As we fire up the barbecue grill or assemble in the park for the best-ever fireworks display this Independence Day, reflect for a moment on the sacrifices made by our men and women in uniform to make this day possible.
My dad served in the U.S. Army during World War II as a military interpreter and translator. He attended school at the Military Intelligence Service Language School in a secret location in Savage, Minnesota and later at Fort Snelling. His overseas tour was with Merrill’s Marauders, a forerunner to today’s special forces Army Rangers, in Burma (now Myanmar). He didn’t brag about his service, but often spoke to school groups and helped individual students to write research papers about his work and the racial discrimination that he and his peers eventually overcame.

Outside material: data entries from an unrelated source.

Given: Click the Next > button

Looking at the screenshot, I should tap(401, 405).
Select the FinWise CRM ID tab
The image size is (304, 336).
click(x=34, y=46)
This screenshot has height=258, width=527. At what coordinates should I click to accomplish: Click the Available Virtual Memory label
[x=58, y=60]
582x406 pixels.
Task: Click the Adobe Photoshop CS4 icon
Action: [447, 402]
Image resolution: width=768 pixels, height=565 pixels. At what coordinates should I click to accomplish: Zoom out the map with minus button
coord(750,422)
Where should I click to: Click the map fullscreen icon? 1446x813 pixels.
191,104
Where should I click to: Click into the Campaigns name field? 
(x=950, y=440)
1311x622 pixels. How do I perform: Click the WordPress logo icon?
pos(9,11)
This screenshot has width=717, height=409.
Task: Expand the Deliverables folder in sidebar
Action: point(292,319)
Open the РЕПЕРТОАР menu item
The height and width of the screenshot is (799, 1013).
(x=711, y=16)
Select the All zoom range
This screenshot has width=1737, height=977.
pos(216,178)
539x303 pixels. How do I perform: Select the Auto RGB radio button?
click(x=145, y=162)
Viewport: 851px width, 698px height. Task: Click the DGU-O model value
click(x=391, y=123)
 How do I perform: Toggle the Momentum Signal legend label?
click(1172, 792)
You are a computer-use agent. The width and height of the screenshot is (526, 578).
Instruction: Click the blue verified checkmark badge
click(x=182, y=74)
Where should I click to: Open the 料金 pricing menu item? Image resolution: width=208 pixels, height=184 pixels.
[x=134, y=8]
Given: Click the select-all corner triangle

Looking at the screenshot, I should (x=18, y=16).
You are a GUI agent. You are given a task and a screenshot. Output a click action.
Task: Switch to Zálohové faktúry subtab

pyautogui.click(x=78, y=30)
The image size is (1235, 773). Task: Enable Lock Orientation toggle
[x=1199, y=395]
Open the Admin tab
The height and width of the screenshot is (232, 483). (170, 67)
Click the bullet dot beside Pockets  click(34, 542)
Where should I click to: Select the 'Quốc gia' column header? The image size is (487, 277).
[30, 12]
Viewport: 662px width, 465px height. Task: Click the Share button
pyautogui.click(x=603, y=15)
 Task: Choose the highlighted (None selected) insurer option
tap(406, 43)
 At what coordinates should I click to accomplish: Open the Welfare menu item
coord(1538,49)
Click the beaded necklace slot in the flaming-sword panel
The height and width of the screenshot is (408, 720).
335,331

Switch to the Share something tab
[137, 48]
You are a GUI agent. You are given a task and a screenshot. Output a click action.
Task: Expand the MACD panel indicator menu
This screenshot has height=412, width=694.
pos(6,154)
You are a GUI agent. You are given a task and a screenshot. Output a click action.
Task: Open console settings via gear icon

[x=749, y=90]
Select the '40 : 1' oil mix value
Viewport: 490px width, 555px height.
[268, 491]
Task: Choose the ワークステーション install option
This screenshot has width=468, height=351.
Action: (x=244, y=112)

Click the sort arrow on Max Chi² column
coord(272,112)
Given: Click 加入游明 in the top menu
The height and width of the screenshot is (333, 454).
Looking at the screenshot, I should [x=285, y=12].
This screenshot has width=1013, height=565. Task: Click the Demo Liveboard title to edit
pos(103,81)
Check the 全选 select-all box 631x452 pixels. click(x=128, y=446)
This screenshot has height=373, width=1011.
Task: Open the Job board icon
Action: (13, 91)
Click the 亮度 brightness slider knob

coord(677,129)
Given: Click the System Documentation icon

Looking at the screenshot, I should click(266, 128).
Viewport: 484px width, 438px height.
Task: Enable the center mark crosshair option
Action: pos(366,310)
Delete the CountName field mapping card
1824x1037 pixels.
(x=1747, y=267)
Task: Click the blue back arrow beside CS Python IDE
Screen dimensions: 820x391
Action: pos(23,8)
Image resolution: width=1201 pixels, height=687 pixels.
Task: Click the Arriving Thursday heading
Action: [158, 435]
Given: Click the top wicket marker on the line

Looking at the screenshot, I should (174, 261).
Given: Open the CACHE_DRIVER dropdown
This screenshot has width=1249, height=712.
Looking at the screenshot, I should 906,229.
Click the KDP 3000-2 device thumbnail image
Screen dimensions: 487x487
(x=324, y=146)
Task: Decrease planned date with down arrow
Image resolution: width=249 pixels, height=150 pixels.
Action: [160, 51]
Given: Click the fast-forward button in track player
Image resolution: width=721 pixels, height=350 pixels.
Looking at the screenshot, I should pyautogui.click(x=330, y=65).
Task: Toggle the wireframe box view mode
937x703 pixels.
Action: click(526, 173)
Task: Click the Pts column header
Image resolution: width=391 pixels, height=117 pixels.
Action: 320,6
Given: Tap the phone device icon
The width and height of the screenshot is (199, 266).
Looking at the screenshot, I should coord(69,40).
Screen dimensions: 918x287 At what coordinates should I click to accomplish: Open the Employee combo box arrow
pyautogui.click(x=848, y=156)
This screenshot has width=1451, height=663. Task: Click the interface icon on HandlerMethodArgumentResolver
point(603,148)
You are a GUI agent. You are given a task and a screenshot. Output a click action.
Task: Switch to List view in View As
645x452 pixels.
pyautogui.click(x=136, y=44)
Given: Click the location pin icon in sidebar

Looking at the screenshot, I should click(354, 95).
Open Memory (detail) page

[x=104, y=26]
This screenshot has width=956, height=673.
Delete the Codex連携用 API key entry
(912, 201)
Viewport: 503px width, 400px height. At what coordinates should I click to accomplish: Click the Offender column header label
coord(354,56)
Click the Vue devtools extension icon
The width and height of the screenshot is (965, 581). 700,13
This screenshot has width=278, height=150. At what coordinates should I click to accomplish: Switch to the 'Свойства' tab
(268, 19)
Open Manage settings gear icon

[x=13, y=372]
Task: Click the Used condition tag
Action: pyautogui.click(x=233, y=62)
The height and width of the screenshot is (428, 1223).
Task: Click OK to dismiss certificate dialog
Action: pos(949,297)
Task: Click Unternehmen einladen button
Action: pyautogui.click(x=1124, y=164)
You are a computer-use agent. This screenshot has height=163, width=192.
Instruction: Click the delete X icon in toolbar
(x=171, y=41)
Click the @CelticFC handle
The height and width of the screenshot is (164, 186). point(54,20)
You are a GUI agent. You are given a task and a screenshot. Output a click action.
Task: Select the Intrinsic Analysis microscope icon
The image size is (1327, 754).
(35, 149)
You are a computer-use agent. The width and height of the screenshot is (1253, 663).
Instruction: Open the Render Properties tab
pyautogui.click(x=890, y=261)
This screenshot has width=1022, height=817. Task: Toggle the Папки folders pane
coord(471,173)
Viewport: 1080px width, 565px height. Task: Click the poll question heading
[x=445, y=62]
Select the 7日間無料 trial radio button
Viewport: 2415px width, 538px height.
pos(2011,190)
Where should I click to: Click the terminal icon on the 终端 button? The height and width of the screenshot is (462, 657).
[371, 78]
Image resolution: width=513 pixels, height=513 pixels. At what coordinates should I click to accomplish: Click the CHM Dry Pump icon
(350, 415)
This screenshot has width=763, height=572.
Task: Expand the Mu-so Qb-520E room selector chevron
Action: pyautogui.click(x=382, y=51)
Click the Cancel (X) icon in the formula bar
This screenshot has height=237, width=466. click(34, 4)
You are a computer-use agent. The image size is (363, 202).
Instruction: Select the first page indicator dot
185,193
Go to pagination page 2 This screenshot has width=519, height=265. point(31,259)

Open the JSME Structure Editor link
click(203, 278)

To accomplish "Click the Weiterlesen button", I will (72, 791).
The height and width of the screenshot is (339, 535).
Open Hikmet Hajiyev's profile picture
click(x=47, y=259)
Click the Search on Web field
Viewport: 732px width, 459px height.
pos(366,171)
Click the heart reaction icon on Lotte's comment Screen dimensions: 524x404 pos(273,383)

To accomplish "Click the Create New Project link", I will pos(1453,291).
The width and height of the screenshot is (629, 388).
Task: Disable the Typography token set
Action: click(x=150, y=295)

My uncle earned awards of valor as a Marine Corps aviator in World War II and the Korean War, and command assignments during the Vietnam War. His wife, a nurse, in 1948 became the first Japanese American officer in the U.S. Navy. Uncle “Moose” (as in “as big as a moose”) was at once highly educated, a Southern gentleman, kind -- and a hellraiser, OO-RAH Marine. Chain of command aside, he was never shy about voicing his disagreements with Congress or his President, always with unassailable reasoning.
His son once suggested that flying private planes might be a good retirement passtime. My uncle's (likely salty) "no thanks" included a detailed explanation of why that idea had zero attraction whatsoever to someone who was familiar with the terror of landing on an aircraft carrier on the Pacific high seas, at night, during an apocalyptic tropical storm.
My friend Bill Wenmark was a corpsman in the Navy and Marine Corps during the Vietnam War. He is the former chairman and founder of the Twin Cities-based NOW Medical Centers. Bill was Senior Corpsman in an intensive care unit and the Petty Officer in charge of a battalion anesthesia section. His harrowing experiences on behalf of his country are reflected in what he recently told his friends that he would say to families of his combat patients:
“To all the families of the fallen I want you to know that when they cried out, 'corpsman up!' we came. I was able to save many of my Marines. When I failed, the last words of your son or daughters were told to me, a corpsman, or a medic, or someone trying to bring them back home alive. Many of the combat veterans living today heard these words.
“I want to tell you that their last words to me as they died were asking to see you, their mother, their father, their wife, their children, and their girlfriend. I want you to know that they did come home in a flag-draped coffin to a resting place of peace and in the secure hands of God. I want you to know that we who came home alive, live with this every day, just like you live every day, wishing your son or daughter were alive today. I want you to know that we think sometimes, 'Why them and not us?'"
With a zest for life today like few his age, Bill is often preparing for or returning from a New Year’s Day dive into Lake Minnetonka, racing on his mountain bike in Leadville, Utah, or running a marathon.
My friend Elizabeth is a young Marine wife who endured months of loneliness during her husband’s multiple tours of duty in Afghanistan. She coped thanks to a strong faith, her fellow Marine wives, and Facebook. Happily, her hubby is back and they are expecting their first child.
With members of our military and their families in mind, when the flag flies this Fourth of July and the Star-Spangled Banner plays before the game, with hand over heart, thank these fellow citizens for their sacrifices to keep the United States of America safe and free.